Saadoun Hammadi made the statement after an emergency session of the Iraqi parliament which concluded with lawmakers sending a letter of allegiance to Saddam Hussein and vowing to lay down their lives defending Iraq.

Iraq's ambassador to the UN has said his country wants to avoid war at all costs. Mohammed Aldouri urged the UN Secretary-General, Kofi Annan, to make a last-ditch effort to prevent an invasion of his country by US-led forces.

Overnight, people continued to flee the capital as the deadline for war approaches. International aid agencies are warning that they will face enormous difficulties with the humanitarian crisis they are expecting, if there is a war in Iraq.

With as many as two million people likely to flee their homes, Oxfam and Amnesty International are appealing to all neighbouring countries to open their borders and accept refugees.

Foreign nationals are leaving neigbouring Kuwait on the advice of their governments.
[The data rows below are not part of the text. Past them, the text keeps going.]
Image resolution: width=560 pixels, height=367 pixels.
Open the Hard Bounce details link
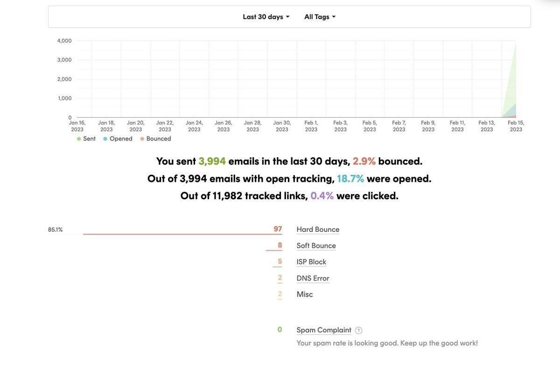(x=318, y=230)
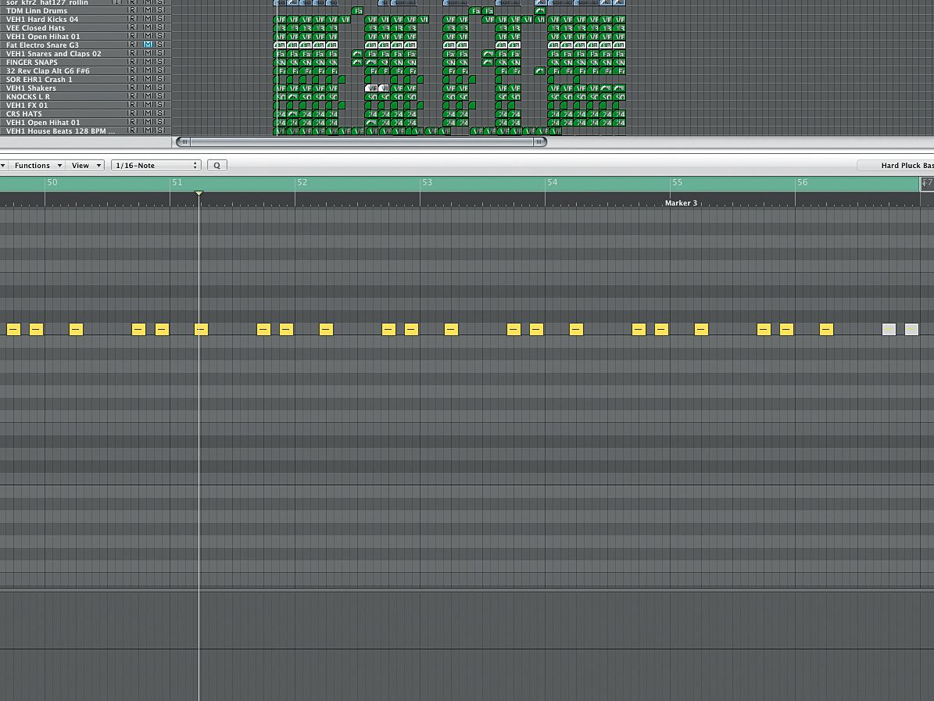Solo the CRS HATS track
This screenshot has width=934, height=701.
[x=160, y=113]
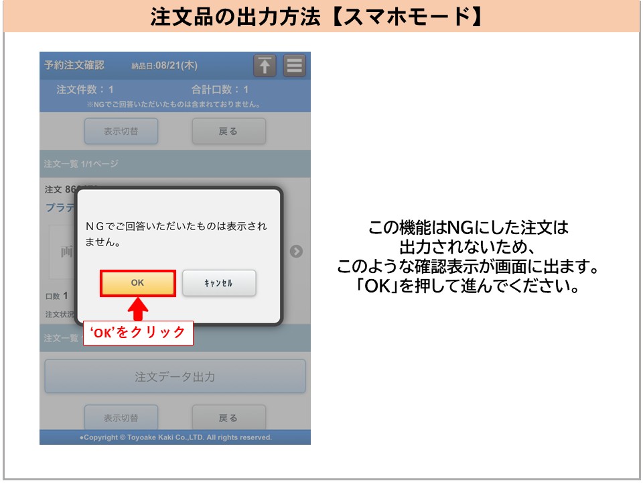Viewport: 643px width, 483px height.
Task: Click the red upward arrow under OK
Action: [137, 309]
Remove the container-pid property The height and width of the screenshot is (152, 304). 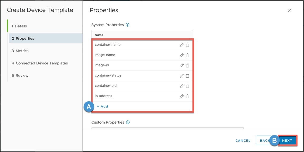[188, 86]

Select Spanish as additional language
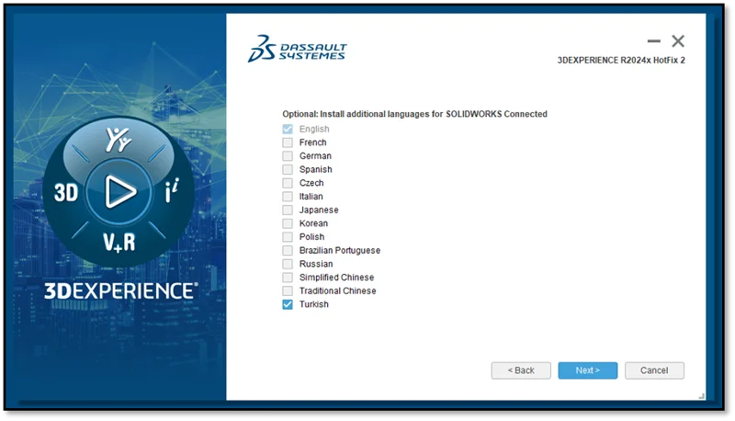(x=288, y=170)
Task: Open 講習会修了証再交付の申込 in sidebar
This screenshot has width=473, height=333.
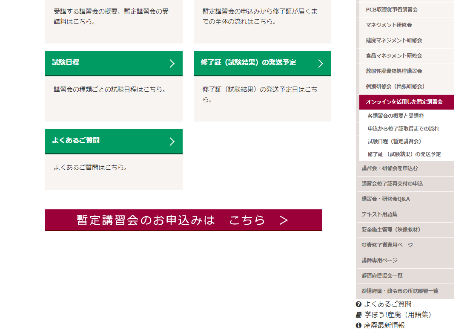Action: point(392,184)
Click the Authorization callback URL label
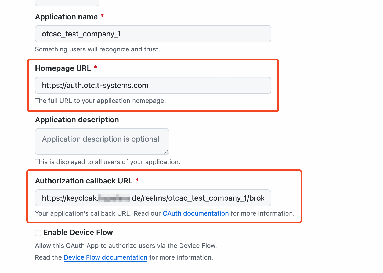This screenshot has width=383, height=273. [84, 181]
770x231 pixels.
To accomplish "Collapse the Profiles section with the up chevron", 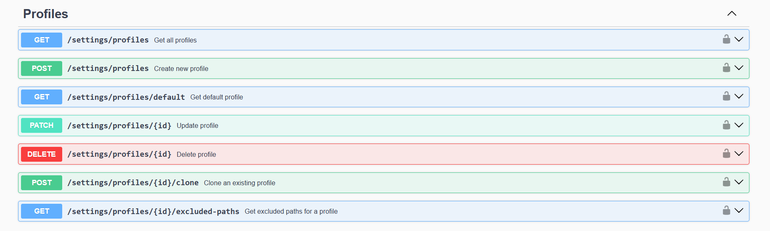I will click(732, 14).
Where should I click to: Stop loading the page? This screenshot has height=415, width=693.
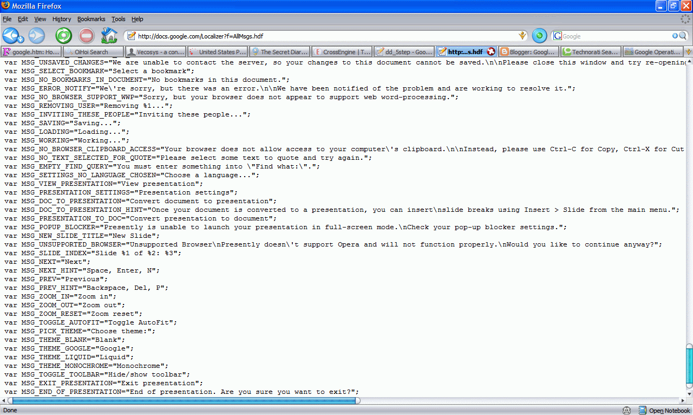(x=86, y=36)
Boarding the last BA flight out of the country before probable war on Iraq, many said they resented the disruption to their lives.

Also in Kuwait, a severe dust storm which hit the country today was expected to subside by this evening.

The recurrent dust storms have been hard on the more than 170,000 US and British soldiers deployed along Kuwait's northern desert border, waiting for the green light from Washington to invade Iraq.

Many have complained of having to repeatedly clear the dust from their gun barrels and sweep out their sleeping quarters.